## Task statement
Only the text of the records belongs in the answer, copied exactly and without pictures.
Task data START
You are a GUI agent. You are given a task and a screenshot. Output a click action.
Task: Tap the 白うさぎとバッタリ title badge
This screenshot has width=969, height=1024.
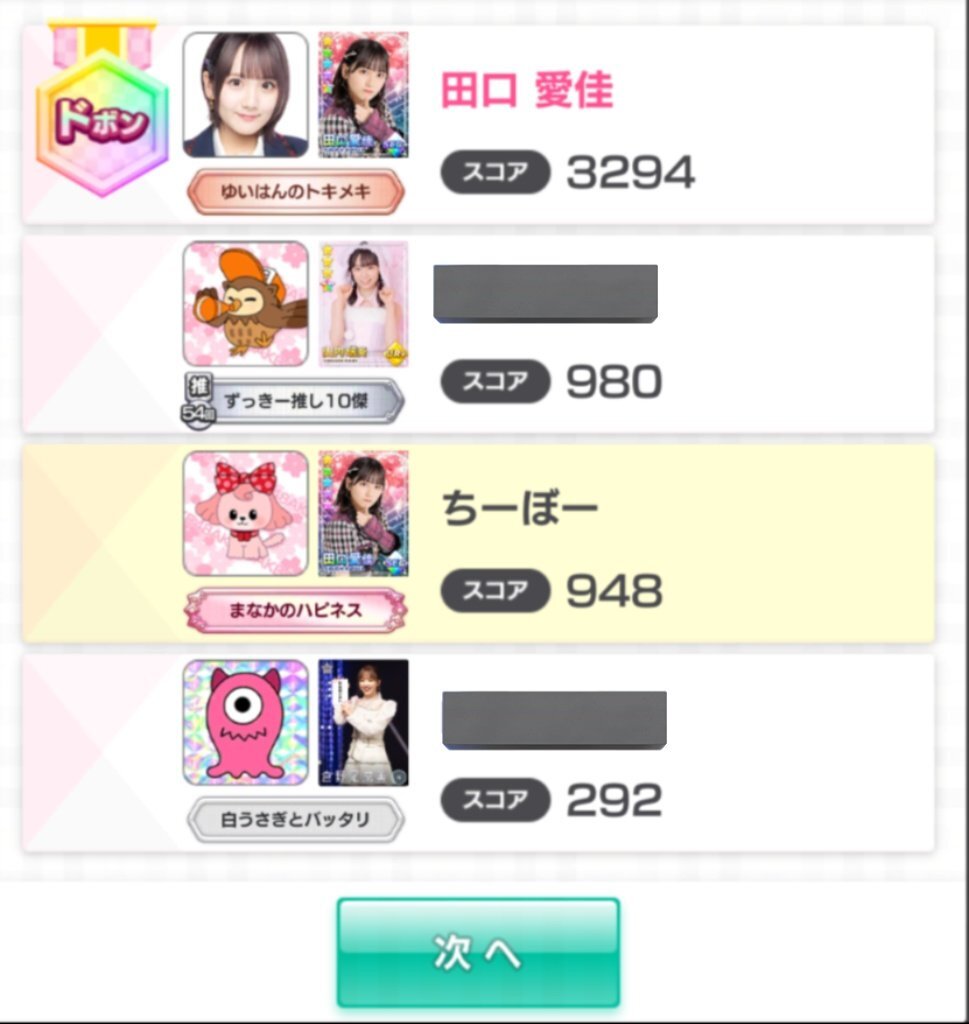point(296,819)
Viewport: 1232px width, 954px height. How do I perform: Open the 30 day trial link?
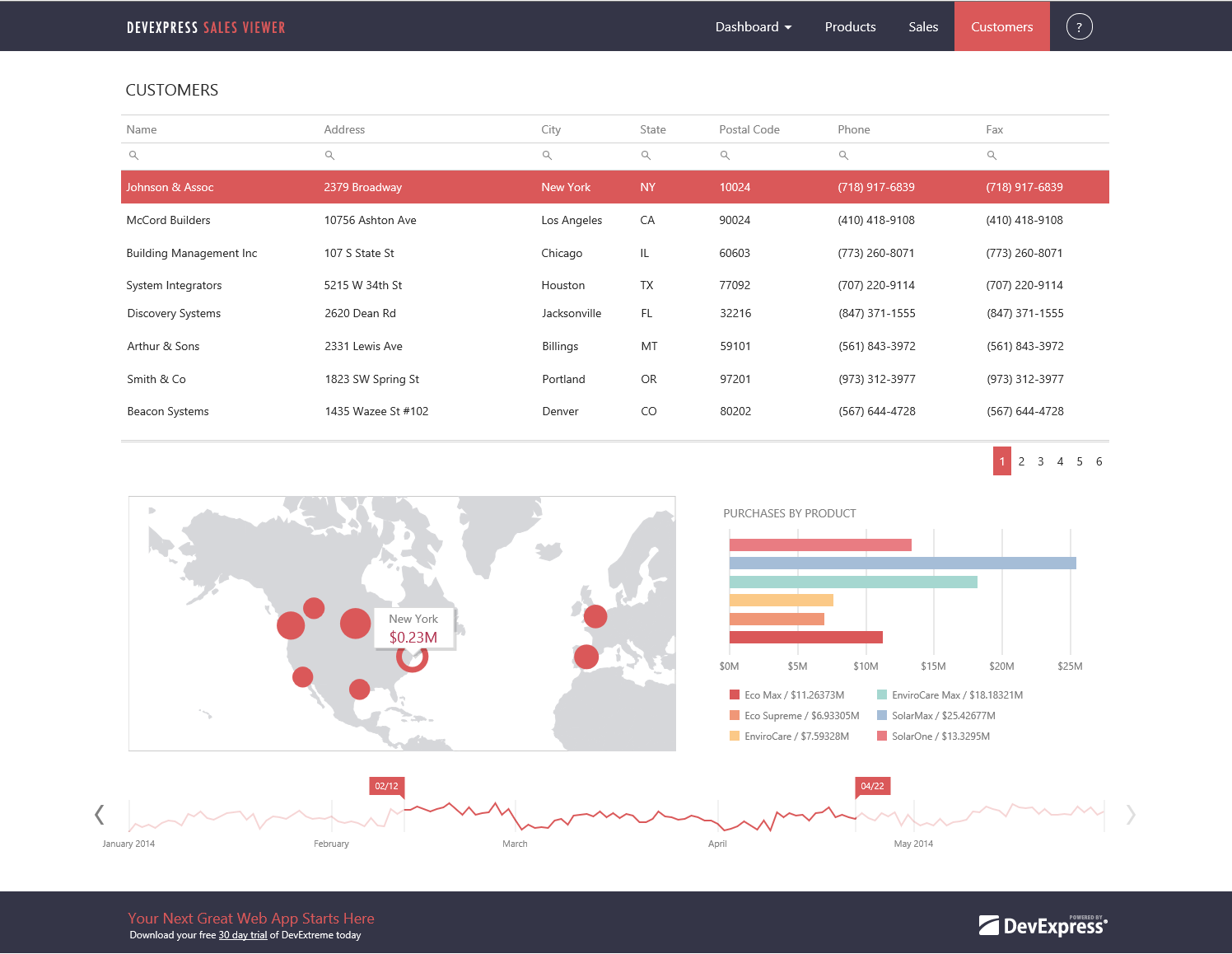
Task data END
## Answer section
You are a GUI agent. You are given a task and a screenshot. Output a click action.
Task: Tap the 白うさぎとバッタリ title badge
This screenshot has width=969, height=1024.
point(296,819)
Viewport: 1232px width, 954px height. How do I perform: Open the 30 day trial link?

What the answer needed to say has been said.